Selected extract:
A Writer Writes
My Race Problem: Who Is A Patriot?
By Michael Varga (Chad 1977-79)
In 1976, the U.S. bicentennial year, I was cornered by my Aunt Martha. She had worked for the Pentagon in a variety of administrative positions and believed strongly in serving our country. My eldest brother had been drafted during the Vietnam War and served in Southeast Asia for a 14-month tour. She was proud of his service but she was chagrined about what I was planning to do.
“Why can’t you teach in America?” she asked. She stood with arms akimbo and placed her hands on her hips.
“This is my opportunity to travel. To see something outside of Philadelphia,” I answered. In our Italian family, people spoke of the “evil eye,” a sort of death stare that translated as what you just said is not even worthy of a response. She gave me the full evil eye.
“Why do they have to learn English?”
“It’s where the Peace Corps is sending me. It’s the job they’re giving me.”
Aunt Martha had been a strong supporter of mine. She had sent me checks over the years as I completed my undergraduate degree as a secondary school English teacher. She had not had children of her own and as my aunt, she believed strongly in my role in the family as her loving nephew. She had envisioned my getting a job in one of the local high schools and remaining somewhere nearby. She imagined my being happy as a Philadelphian in Philadelphia. But by signing up to join the Peace Corps, I was upending everything she thought she knew about me.

Exercise:
Continue the memoir above about Aunt Martha's objection to the Peace Corps assignment, picking up after its final sentence.

Raw data:
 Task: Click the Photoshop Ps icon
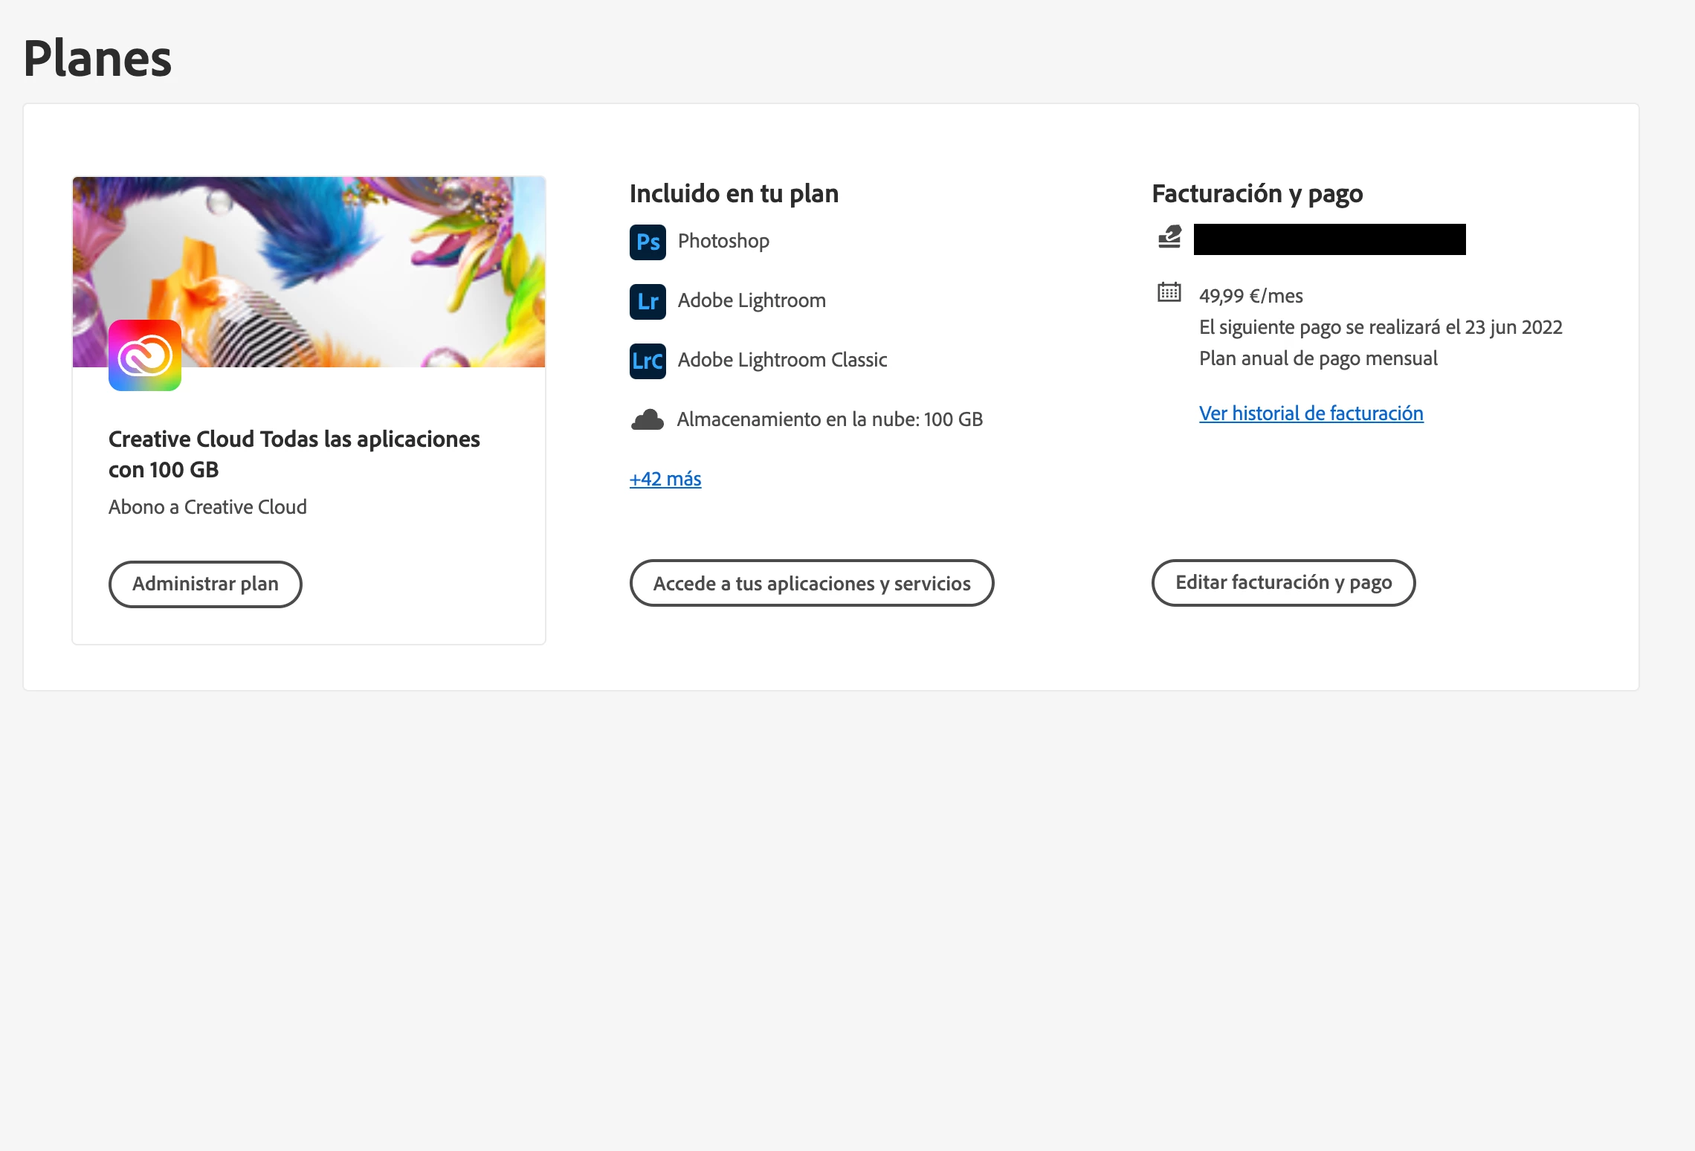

Final result:
“But I don’t get why you have to teach Negroes!” she wailed. She started to cry and I reached for her shoulder and hugged her. She continued to whimper and I held her tight.
The Peace Corps was sending me to Chad, Africa as a high school English teacher. I was leaving in a matter of weeks. She was making a final effort to dissuade me from following that plan.
“They’re Africans,” I said. “Yes, they’re black but that’s not important. What’s important is that the U.S. is committed to helping other nations develop. The Peace Corps is just one part of that effort.”
We were a lower class white family, living in a suburban Philadelphia neighborhood. There were no blacks in our neighborhood and we rarely saw anybody who didn’t look like us. My grandparents had come from Italy and Hungary at the beginning of the twentieth century and had achieved a better life for themselves in their new home, America. But they did not know anything about Negroes and kept their distance from them.
For me to be setting out as soon as I finished college to go to Africa was a shock to my family. My parents were quiet about it. They had watched my brother go off to Vietnam full of those worries about his losing his life in a war. But he was drafted so he wasn’t going by choice. I, however, was opting for this service abroad. Unlike my parents, Aunt Martha could not be quiet.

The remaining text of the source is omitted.